Text messages and emails are the most common way of deploying phishing attacks. In a simple phishing attack, the attacker sends a fake email or text from a shopping or package delivery service, telling you there’s a problem with your order. Or they’ll send you an invoice you weren’t expecting. To fix the “problem,” you’re directed to a website where you enter your credit card details or type your login into an impersonating website. Be careful with invoice attachments, as they can redirect you to a website that can harm your system or force you to pay to restore your data.
A phishing attack can become more advanced if the attacker has information about your employer or favorite shopping sites. This information can be available to attackers after a corporate data breach.
There are different phishing attacks. We have Email Phishing, which is self-explanatory. Spear Phishing targets a specific individual or individuals at a particular company or industry. Clone Phishing duplicates an actual email. These are typically order confirmation-type emails with malicious links. Pop-Up Phishing uses your browser notification settings to alert you about fake antivirus detections. Angler Phishing impersonates a public figure, YouTuber, or company for fake sweepstakes or contests on social media. Whaling is an attack aimed at an important person, usually for blackmail. Smishing and Vishing use text messages and phone calls. Most spam messages and robocalls you receive are likely smishing or vishing attempts.
To guard against phishing attacks, check the email address of the sender. If the email appears to be from UPS, but the sender’s email address is a Gmail or Yahoo address, it’s a phishing email, and you should delete it. Also, check for names in the from field for an address that contains numbers, like purchasing_manager45620. Your friends might have numbers in their email addresses, but companies don’t. And look for typos in the body or the email. Never open attachments from someone you don’t know.
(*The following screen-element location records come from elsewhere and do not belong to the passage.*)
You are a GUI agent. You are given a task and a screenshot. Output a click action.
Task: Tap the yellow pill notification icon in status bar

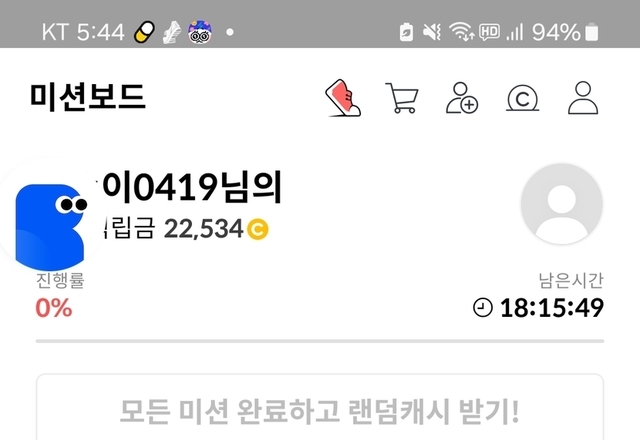(x=144, y=32)
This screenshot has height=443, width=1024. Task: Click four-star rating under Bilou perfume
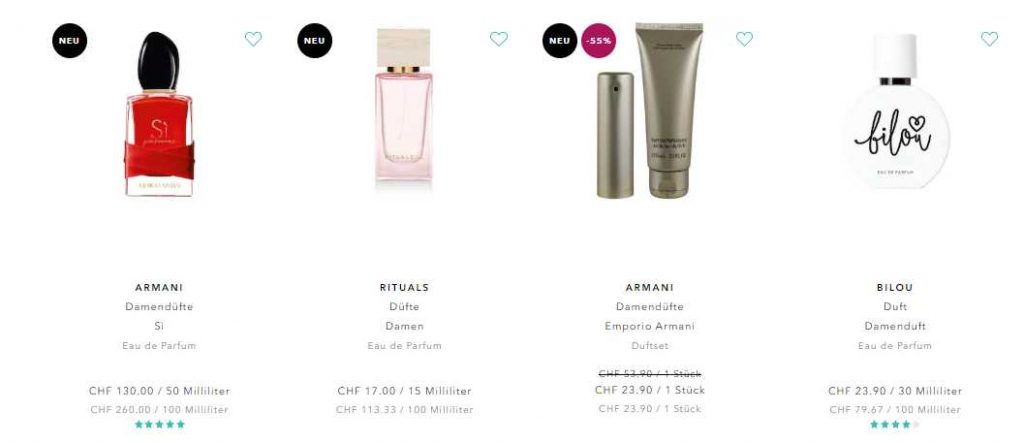(895, 425)
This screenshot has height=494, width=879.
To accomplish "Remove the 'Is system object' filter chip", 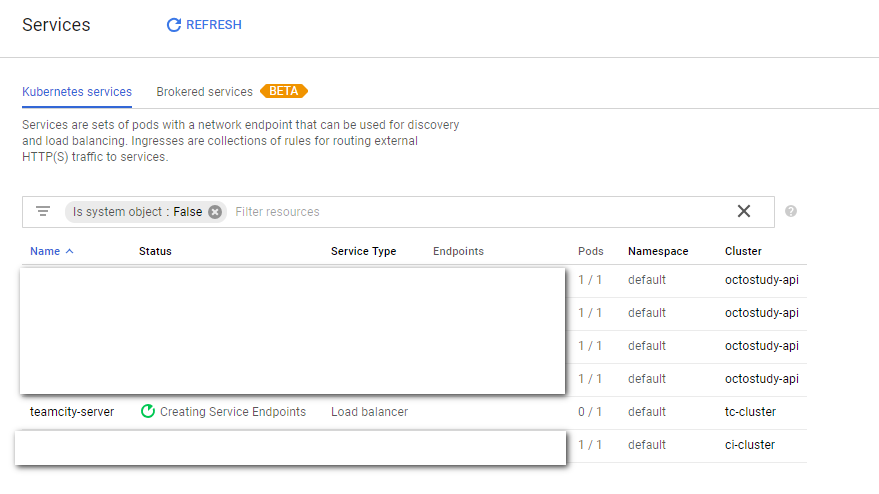I will tap(215, 212).

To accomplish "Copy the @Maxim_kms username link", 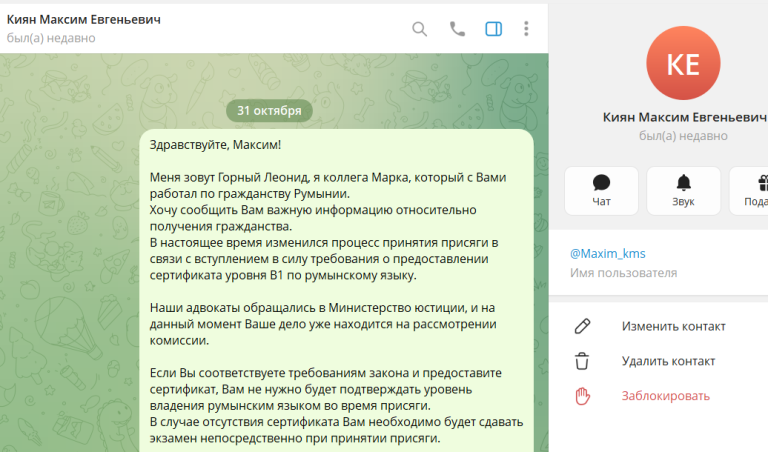I will pyautogui.click(x=607, y=254).

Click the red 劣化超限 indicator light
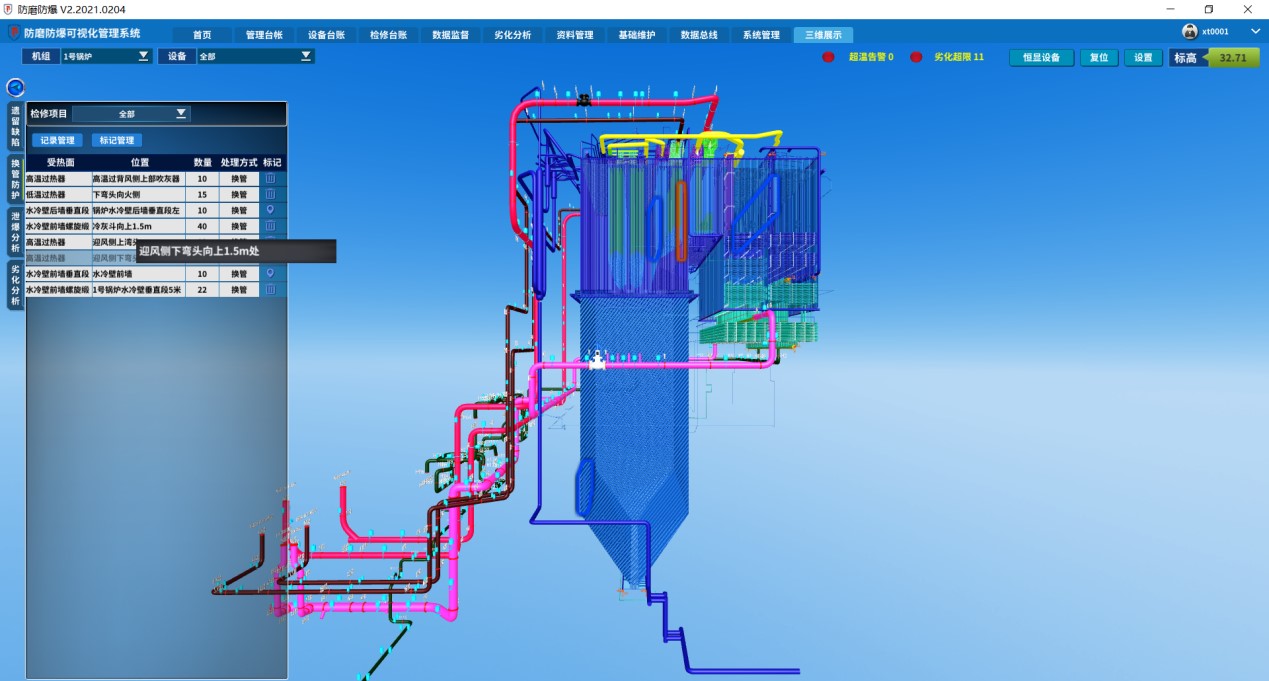point(916,57)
If you’re in doubt about an email or text, contact the institution using the contact info on the back of the credit card or the number on your statement.
Why is Google’s browser called Chrome? What does chrome (a mainly automotive thing) have to do with the internet (a mostly networking thing?)
In the late 2000s, back before Google had taken over the world, Google had a web browser project codenamed Chrome. Everything you see on your screen that isn’t the site you’re looking at, the browser toolbar, tabs, scroll bars, etc., is called browser chrome. The Google team wanted to eliminate as much of that browser chrome as possible so the user could concentrate on the page they were looking at.
When Google finished the new browser, there was a naming contest. The story goes that the nominated names were so bad that Google decided to keep the code name Chrome. It’s also a bit of a joke since the Chrome project aimed to minimize web browser chrome.